*DESCRIPTION OF THE TASK:* Return a copy of every line in the data below that contains "computer".

[Stored data entries]
▬▬▬▬▬▬▬▬▬▬
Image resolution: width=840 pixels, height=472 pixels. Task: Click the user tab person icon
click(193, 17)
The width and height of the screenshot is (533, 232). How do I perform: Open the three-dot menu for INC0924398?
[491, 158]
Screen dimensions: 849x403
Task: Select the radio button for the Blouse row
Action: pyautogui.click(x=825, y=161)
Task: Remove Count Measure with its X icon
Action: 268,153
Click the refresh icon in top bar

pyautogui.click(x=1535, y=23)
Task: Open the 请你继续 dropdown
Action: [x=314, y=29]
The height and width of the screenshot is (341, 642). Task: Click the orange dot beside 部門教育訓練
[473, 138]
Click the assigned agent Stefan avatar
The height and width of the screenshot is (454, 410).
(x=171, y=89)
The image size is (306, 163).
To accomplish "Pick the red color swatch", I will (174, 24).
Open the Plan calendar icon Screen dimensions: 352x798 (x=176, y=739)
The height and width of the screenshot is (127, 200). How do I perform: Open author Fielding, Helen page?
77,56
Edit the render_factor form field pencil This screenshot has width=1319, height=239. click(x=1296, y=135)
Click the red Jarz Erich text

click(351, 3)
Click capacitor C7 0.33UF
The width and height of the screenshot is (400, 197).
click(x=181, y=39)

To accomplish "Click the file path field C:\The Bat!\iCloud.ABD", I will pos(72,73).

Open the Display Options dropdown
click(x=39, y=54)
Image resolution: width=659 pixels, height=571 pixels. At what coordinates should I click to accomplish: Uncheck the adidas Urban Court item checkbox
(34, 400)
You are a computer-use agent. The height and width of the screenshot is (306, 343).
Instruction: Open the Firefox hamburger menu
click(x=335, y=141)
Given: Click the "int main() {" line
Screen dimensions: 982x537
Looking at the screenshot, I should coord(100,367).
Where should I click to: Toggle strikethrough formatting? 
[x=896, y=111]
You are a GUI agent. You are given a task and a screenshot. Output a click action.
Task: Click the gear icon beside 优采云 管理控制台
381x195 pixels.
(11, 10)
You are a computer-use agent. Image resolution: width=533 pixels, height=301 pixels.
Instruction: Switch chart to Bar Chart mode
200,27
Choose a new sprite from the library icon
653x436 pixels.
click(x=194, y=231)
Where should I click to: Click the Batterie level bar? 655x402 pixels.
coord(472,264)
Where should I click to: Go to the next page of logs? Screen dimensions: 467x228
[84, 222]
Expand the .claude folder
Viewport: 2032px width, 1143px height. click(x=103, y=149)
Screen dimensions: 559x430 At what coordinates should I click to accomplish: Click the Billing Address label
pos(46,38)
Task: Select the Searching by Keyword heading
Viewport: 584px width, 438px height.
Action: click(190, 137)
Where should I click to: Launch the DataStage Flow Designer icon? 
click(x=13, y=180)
▬▬▬▬▬▬▬▬▬▬
*RESPONSE AREA:*
You are a computer-use agent. The height and width of the screenshot is (306, 343).
You are a computer-use agent. Image resolution: width=533 pixels, height=301 pixels.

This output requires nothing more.